Full Program »
Make Data Reliable : An Explanation-powered Cleaning on Malware Dataset Against Backdoor Poisoning Attacks
Machine learning (ML) based Malware classification provides excellent performance and has been deployed in various real-world applications. Training for malware classification often relies on crowdsourced threat feeds, which exposes a natural attack injection point. Considering a real-world threat model for backdoor poisoning attacks on a malware dataset, because attackers are generally considered to have no control over the sample-labeling process, they conduct a clean-label attack, a more realistic scenario, by generating backdoored benign binaries that will be disseminated through threat intelligence platforms and poison the datasets for downstream malware classifiers.

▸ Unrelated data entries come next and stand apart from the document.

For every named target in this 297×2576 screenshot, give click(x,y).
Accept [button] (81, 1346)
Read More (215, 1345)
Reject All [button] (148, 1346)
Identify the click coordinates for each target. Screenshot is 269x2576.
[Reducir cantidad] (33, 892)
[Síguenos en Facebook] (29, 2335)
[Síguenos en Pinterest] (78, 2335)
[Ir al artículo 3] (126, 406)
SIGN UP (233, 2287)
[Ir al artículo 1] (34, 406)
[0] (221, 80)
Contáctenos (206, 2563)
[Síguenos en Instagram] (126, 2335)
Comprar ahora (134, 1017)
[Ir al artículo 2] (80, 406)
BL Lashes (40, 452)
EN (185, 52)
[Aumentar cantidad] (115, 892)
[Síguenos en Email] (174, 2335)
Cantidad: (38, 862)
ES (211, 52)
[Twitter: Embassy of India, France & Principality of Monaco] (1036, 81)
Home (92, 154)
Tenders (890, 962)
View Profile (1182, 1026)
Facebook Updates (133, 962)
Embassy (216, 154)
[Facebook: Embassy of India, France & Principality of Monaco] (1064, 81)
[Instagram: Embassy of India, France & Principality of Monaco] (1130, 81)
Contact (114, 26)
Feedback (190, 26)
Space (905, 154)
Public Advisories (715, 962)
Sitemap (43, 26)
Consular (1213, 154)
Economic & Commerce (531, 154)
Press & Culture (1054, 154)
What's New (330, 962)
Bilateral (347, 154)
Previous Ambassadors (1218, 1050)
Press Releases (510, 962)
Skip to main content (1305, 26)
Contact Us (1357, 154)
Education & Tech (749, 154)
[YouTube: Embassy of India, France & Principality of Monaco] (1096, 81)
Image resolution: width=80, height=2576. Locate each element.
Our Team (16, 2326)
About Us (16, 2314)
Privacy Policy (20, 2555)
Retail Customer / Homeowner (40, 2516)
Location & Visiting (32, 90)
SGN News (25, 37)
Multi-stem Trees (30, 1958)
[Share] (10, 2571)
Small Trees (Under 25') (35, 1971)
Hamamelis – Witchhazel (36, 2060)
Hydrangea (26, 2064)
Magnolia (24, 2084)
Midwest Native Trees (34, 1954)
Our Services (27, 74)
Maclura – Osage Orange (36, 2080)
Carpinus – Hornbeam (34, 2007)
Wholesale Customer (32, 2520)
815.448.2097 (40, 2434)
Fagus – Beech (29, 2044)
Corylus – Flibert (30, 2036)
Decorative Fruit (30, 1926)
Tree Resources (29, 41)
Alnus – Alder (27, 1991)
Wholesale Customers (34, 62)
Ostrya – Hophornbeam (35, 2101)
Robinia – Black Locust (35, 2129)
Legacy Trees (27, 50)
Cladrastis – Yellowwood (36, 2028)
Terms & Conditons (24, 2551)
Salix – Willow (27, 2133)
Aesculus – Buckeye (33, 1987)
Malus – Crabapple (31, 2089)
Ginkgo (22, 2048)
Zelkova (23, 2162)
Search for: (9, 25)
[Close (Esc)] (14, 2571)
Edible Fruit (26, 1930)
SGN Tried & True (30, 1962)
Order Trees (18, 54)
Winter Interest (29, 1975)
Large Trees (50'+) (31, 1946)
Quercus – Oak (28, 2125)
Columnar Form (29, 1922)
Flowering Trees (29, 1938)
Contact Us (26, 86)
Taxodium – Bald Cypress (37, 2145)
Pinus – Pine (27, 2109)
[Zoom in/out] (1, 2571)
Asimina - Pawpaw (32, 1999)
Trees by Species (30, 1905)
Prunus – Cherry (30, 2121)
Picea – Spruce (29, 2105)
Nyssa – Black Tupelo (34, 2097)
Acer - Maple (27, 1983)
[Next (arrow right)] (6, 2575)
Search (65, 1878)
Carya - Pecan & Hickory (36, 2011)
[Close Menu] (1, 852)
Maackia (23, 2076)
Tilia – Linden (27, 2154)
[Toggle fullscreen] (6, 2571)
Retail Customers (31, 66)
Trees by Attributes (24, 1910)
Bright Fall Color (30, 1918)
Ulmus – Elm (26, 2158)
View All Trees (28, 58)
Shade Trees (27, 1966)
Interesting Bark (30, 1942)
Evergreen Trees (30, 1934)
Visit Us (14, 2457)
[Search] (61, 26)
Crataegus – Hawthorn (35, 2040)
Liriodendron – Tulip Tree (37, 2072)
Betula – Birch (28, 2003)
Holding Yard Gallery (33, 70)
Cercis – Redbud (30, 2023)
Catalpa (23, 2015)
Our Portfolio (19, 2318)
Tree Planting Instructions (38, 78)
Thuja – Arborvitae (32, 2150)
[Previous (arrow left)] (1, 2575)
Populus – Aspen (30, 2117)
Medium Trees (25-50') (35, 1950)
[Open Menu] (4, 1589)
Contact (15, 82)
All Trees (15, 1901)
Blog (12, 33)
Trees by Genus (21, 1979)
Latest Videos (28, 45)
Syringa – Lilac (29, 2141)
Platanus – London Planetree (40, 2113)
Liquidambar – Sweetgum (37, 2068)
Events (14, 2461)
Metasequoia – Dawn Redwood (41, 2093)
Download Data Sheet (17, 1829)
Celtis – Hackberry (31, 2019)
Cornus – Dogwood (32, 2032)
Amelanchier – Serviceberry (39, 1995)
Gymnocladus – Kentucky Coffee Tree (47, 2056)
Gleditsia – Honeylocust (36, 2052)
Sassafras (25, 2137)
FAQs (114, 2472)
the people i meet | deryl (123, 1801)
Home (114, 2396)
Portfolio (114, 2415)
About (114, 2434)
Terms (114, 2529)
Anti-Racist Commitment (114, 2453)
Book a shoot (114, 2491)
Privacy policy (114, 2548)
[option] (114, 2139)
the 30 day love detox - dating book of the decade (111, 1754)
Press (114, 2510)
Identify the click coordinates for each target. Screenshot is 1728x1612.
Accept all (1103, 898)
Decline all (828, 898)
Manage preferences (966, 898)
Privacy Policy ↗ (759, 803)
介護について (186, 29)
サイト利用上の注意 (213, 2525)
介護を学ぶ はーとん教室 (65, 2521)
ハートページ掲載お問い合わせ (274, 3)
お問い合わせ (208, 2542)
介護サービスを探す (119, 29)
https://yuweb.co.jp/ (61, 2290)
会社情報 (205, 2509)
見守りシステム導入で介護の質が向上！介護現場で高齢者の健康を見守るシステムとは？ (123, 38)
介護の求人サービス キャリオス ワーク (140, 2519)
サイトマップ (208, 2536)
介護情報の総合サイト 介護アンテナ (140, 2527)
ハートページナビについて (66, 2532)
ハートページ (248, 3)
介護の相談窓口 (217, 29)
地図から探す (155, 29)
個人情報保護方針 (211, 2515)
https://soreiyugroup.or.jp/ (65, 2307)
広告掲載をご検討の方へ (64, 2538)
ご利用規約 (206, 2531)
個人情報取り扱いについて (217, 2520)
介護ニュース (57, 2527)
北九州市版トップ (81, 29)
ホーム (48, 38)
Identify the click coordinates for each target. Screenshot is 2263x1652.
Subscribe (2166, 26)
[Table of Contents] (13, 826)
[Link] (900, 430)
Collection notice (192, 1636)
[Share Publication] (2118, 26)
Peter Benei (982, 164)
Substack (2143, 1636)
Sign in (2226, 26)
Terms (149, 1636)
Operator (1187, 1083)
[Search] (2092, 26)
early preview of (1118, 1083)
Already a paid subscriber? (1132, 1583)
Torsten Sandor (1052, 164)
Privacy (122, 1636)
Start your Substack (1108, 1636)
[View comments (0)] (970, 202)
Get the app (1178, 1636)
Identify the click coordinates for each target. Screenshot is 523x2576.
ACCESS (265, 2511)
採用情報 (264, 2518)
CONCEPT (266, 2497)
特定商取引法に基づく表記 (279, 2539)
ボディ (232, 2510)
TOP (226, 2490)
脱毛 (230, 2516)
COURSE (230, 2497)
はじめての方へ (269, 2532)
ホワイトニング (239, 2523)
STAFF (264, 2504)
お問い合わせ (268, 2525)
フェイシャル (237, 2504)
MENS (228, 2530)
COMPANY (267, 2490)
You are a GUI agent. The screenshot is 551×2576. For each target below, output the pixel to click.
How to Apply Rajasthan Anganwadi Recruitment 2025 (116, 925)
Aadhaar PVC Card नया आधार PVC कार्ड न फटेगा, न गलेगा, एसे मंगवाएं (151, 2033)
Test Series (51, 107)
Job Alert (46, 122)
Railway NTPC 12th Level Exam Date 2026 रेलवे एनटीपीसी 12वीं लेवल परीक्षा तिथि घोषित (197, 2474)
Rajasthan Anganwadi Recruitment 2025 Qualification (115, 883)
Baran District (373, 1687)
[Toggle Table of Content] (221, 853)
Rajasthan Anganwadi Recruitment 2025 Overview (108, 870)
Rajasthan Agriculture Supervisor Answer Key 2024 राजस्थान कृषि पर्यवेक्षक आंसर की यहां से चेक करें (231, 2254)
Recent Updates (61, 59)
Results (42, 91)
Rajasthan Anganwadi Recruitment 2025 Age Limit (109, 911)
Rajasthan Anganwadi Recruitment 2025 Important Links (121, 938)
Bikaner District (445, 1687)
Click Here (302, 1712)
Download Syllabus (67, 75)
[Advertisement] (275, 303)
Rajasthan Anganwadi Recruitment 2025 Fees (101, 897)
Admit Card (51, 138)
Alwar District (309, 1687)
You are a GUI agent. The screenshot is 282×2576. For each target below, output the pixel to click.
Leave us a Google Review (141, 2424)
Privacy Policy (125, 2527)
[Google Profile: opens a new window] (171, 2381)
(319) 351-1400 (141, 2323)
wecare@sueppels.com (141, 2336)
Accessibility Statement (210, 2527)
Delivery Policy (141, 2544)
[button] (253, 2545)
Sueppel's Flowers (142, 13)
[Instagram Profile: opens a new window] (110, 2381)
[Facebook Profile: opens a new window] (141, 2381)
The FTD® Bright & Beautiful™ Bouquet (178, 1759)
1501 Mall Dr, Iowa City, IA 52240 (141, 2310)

To avoid the threat of backdoor poisoned datasets, we propose an explanation-powered defense methodology called make data reliable (MDR), which is a general and effective mitigation to ensure the reliability of datasets by removing backdoored samples. We use a surrogate model and explanation tool Shapley Additive exPlanations (SHAP) to filter suspicious samples, then perform watermark identification based on the filtered suspicious samples, and finally remove samples with the identified watermark to construct a reliable dataset. We conduct extensive experiments on two typical datasets that were manually poisoned using different attack strategies. Experimental results show that the MDR achieves backdoored samples removal rate greater than 99.0% for different datasets and attack conditions, while maintaining an extremely low false positive rate of less than 0.1%. Furthermore, to confirm the generality of MDR, we use different models to perform a model-agnostic evaluation. The results show that, MDR is a general methodology that does not rely on any specific model.